DriftingDora · 07/01/2024 22:36

DirectionToPerfection · 07/01/2024 17:13

I (maybe selfishly) am kind of thinking well leave them to it as neither of them are following any advice that I give them.

Not selfish at all. You've tried, there's not much more you can do.

I agree with the sentiment behind this and there's not much OP can do if Mum refuses point blank to engage, but the trouble is it will become Pottlee's problem whether she likes it or not if Mum runs out of money and is suddenly out of the house without any other accommodation. It sounds as if getting her to enquire about Social Housing and benefit entitlement (if any) would be the best bet, but will she do it? And how's she going to pay for a private rental without a job or having any benefit entitlement sorted out? Landlords won't be falling over themselves to offer her anything, quite apart from how she'll pay for it.

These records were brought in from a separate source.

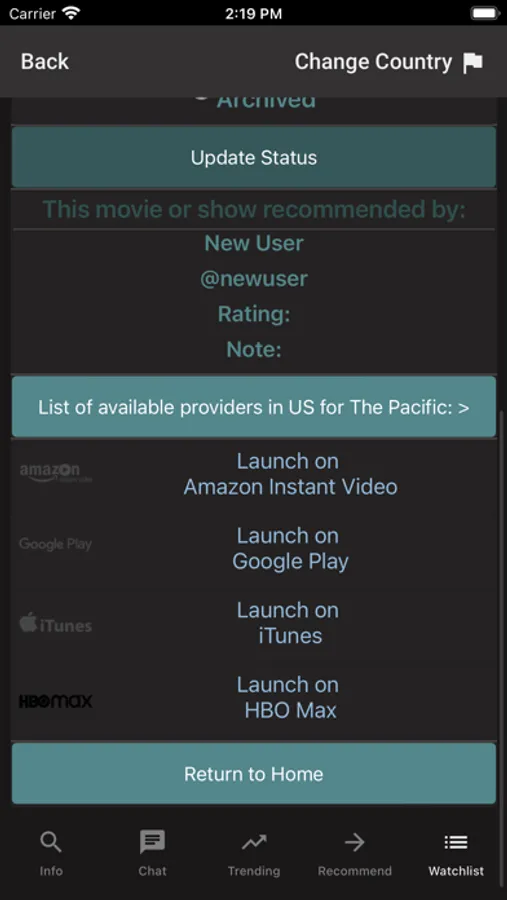
Task: Open the @newuser profile handle
Action: coord(254,279)
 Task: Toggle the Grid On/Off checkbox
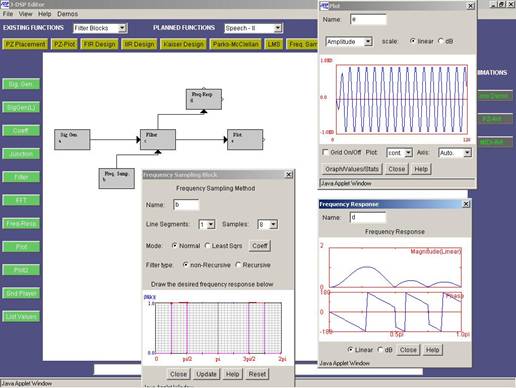coord(325,152)
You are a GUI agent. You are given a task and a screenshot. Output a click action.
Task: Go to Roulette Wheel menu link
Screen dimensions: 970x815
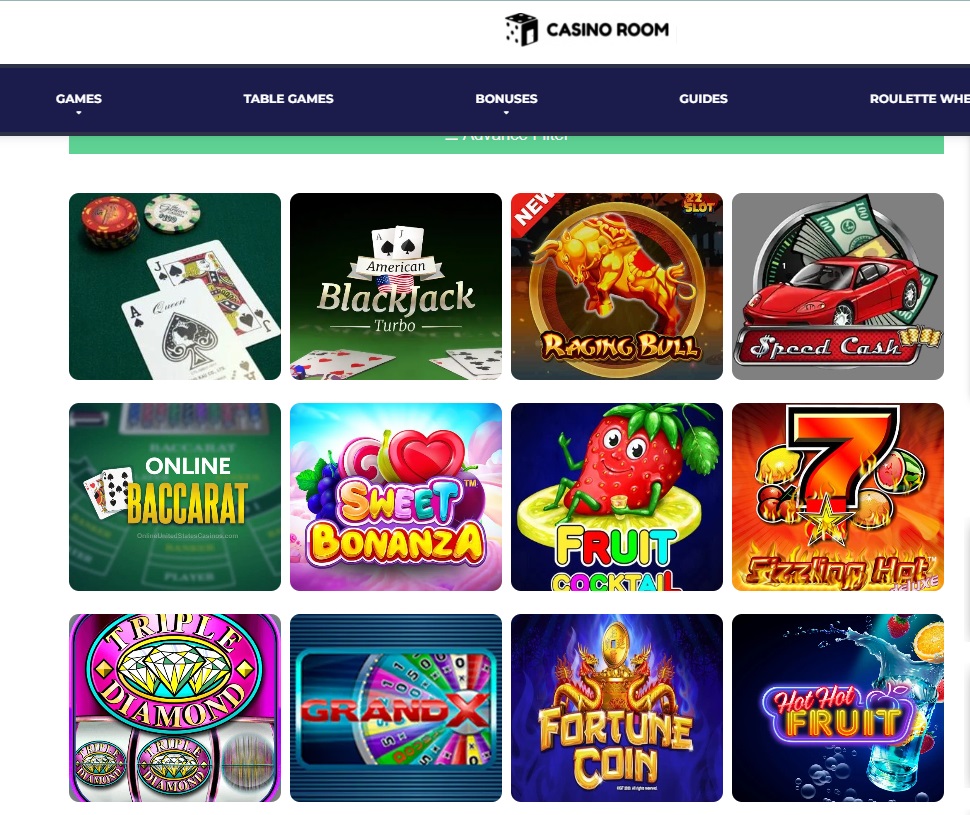click(x=919, y=98)
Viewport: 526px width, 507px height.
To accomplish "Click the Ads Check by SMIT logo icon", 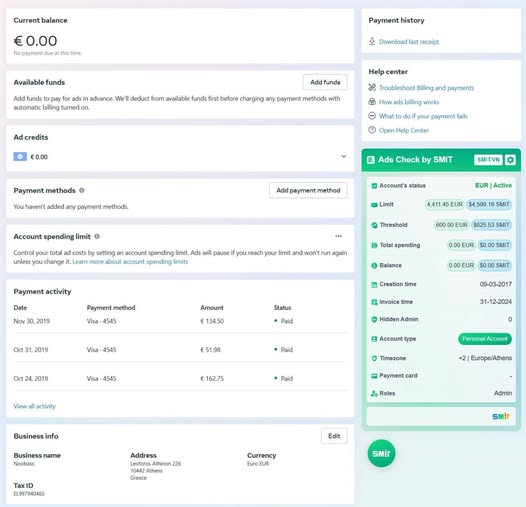I will tap(371, 160).
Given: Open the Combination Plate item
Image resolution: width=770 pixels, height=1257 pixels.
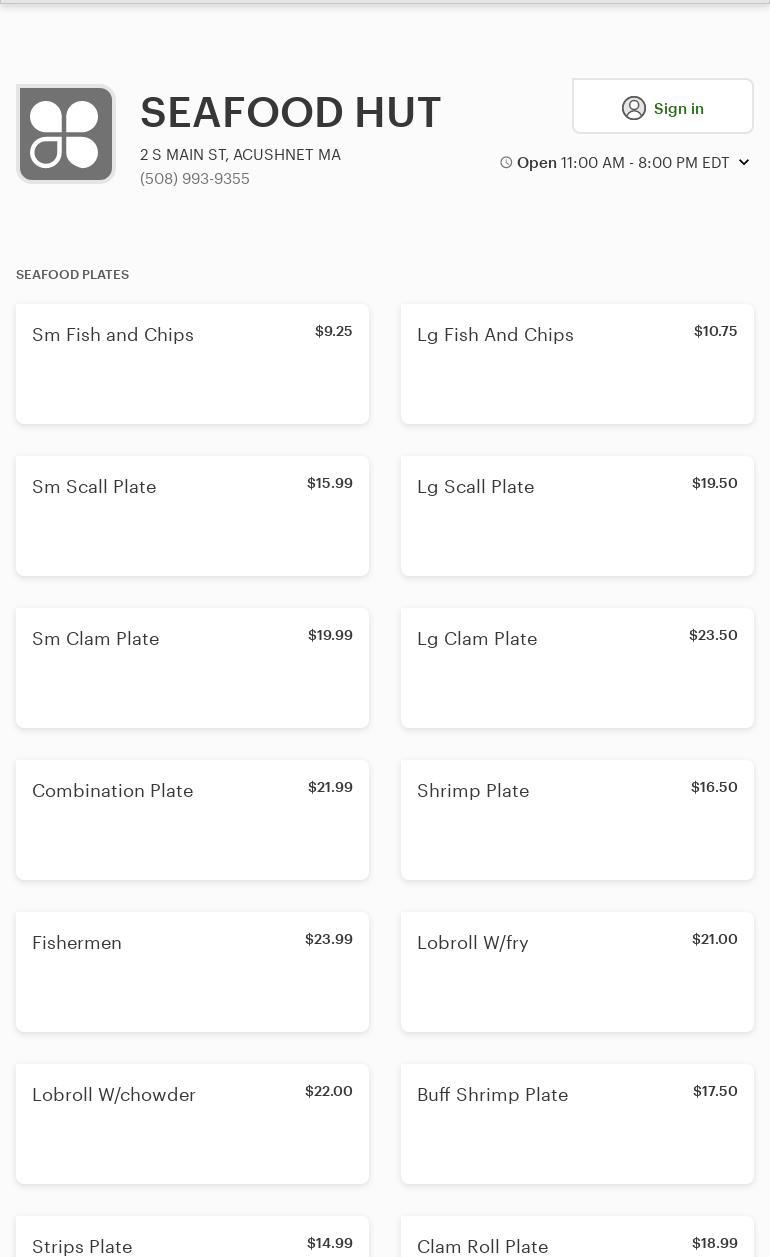Looking at the screenshot, I should [x=192, y=820].
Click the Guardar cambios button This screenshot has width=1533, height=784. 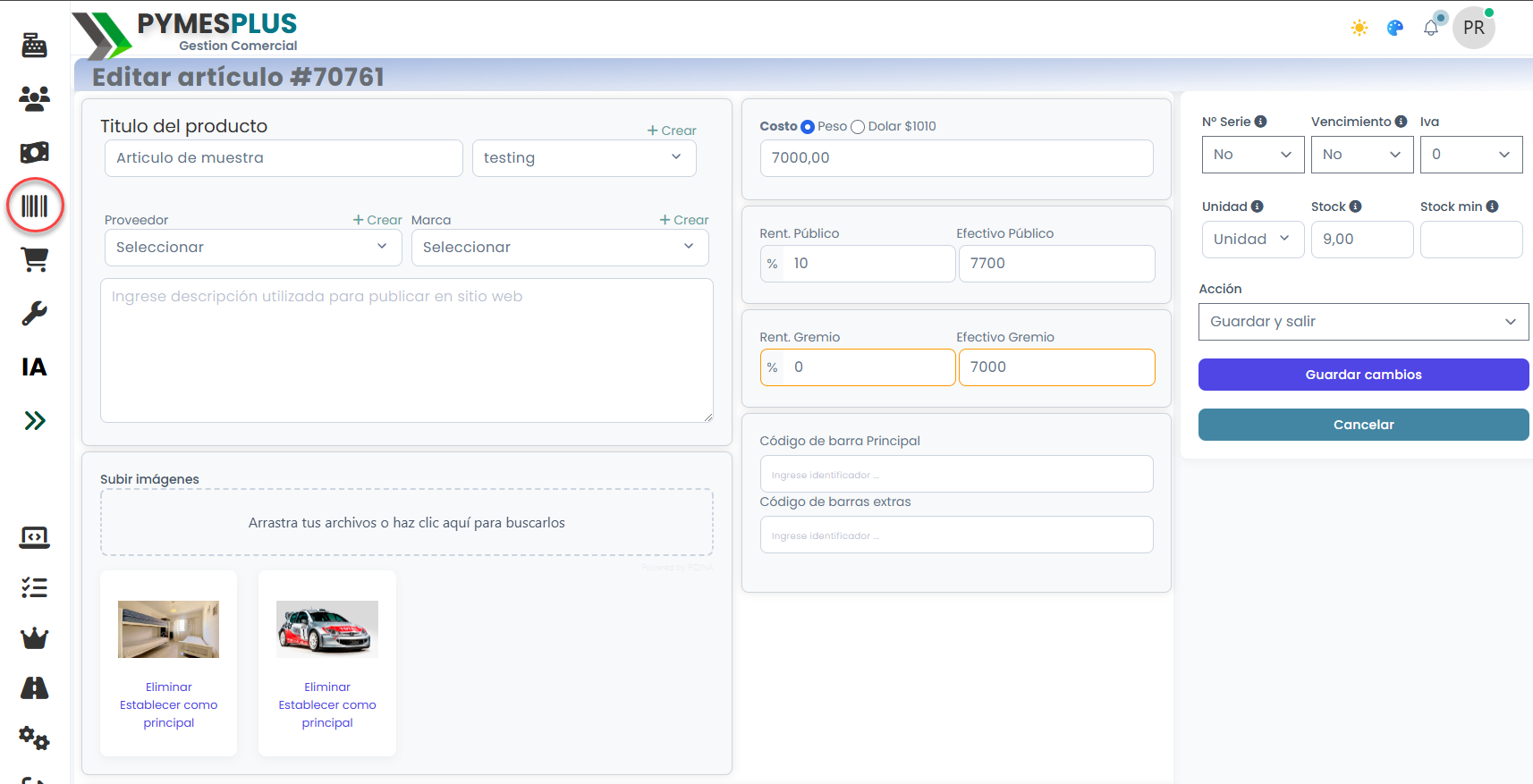(x=1363, y=375)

Meanwhile, your uncle has just enabled her to put things off for a bit longer - she's been doing this all her life from the sound of it. Trouble is he's also abdicating responsibility - I bet he won't be offering her a room.

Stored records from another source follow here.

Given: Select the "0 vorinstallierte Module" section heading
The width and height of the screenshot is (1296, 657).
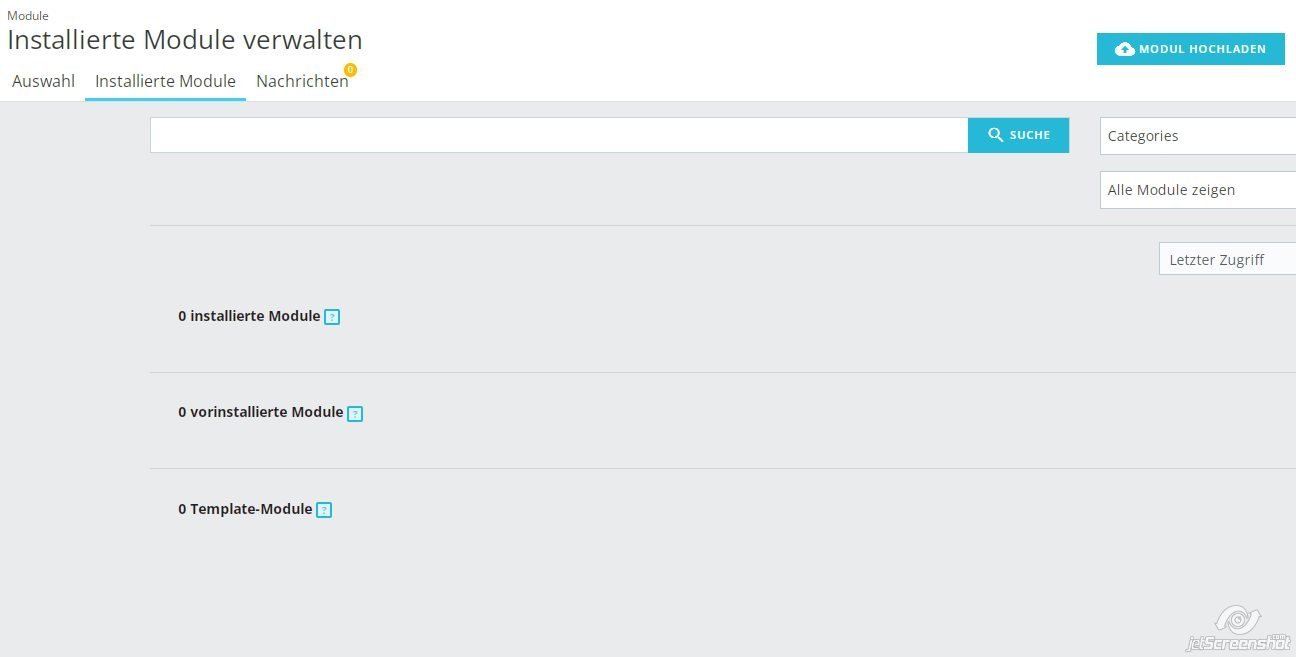Looking at the screenshot, I should tap(260, 412).
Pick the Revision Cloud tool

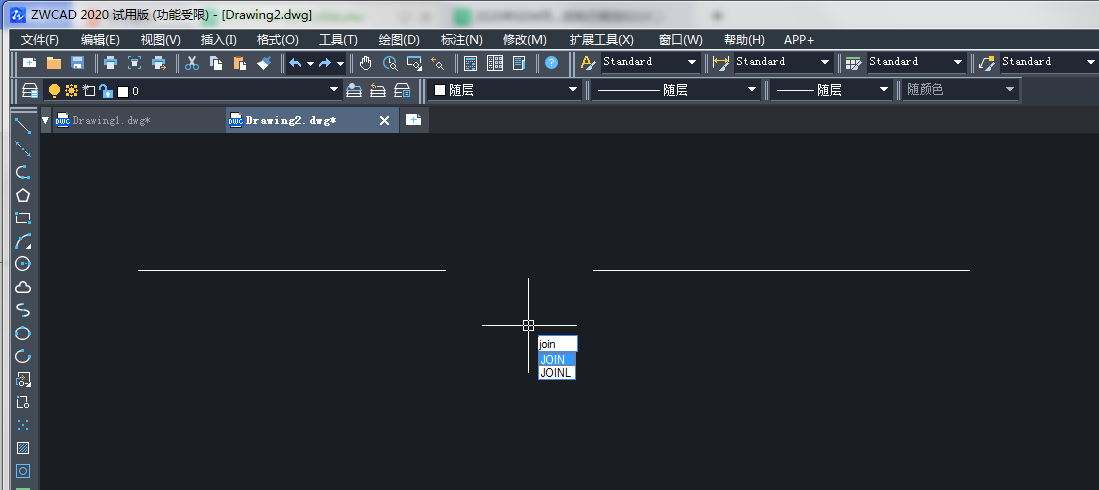click(x=23, y=287)
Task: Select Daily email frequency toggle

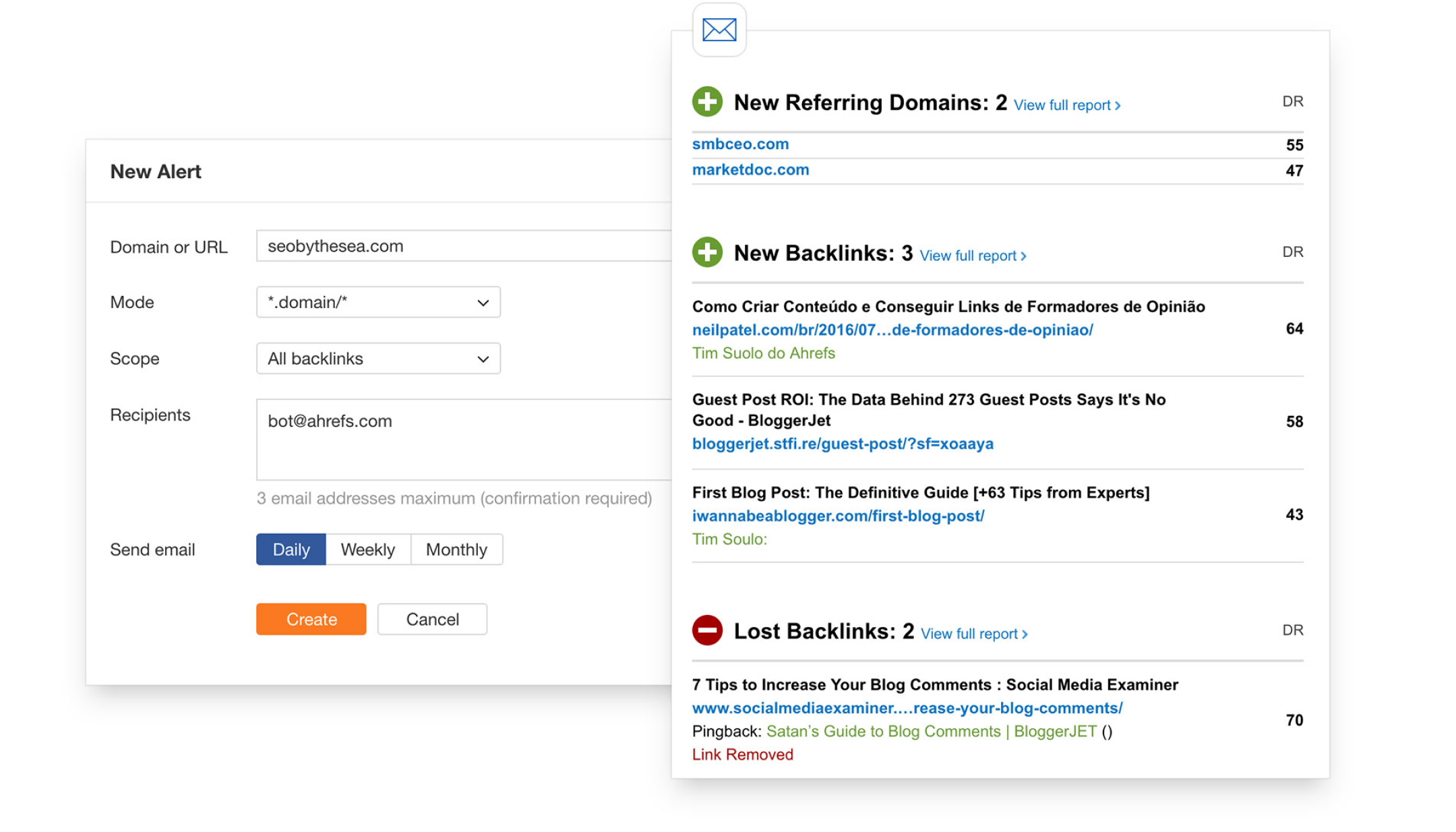Action: click(x=290, y=549)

LimeCheesecake · 08/01/2024 09:50

OP - you are doing the right thing stepping back if they won’t take your advice. Just be clear that you won’t take over caring for your mum and she will have to sort herself out.

as far as I can tell, the OPs mother has one dc (the OP), so she has been an adult for 40/45 years, spent a max 18 of those raising her child, 5 looking after her own mother, and so around 20 years as an adult being unemployed and not in a caring role. It’s great that she’s found people to look after her in those years, but it doesn’t create an obligation on the OP /her uncle to continue to fund her.

KatieB55 · 08/01/2024 20:28

There might be almhouses that she could apply for. Also consider live-in carer/housekeeper jobs?

IHaveNeverLivedintheCastle · 08/01/2024 22:40

LimeCheesecake · 08/01/2024 09:50

OP - you are doing the right thing stepping back if they won’t take your advice. Just be clear that you won’t take over caring for your mum and she will have to sort herself out.

as far as I can tell, the OPs mother has one dc (the OP), so she has been an adult for 40/45 years, spent a max 18 of those raising her child, 5 looking after her own mother, and so around 20 years as an adult being unemployed and not in a caring role. It’s great that she’s found people to look after her in those years, but it doesn’t create an obligation on the OP /her uncle to continue to fund her.

She's spent far more than 20 years being unemployed. If "early 60s" is say 62 and she left school at 18 that's 44 years.

There's no reason why she couldn't have worked after OP's birth. There's a poster determinedly saying mothers didn't work but in the 1980s that's just nonsense.

Ferraria · 09/01/2024 07:40

I'm only about 3 years younger than OP's mum and I've always worked, as have most women I know even when they had young children. And we're still working! There are way too many people on here giving her a free pass. Why? The people who really need benefits such as the disabled are constantly finding it harder, those capable of working to support those who can't should be doing so. 'Just apply for Universal Credit' isn't the answer. It's our money, not government money. She should be trying to get a job.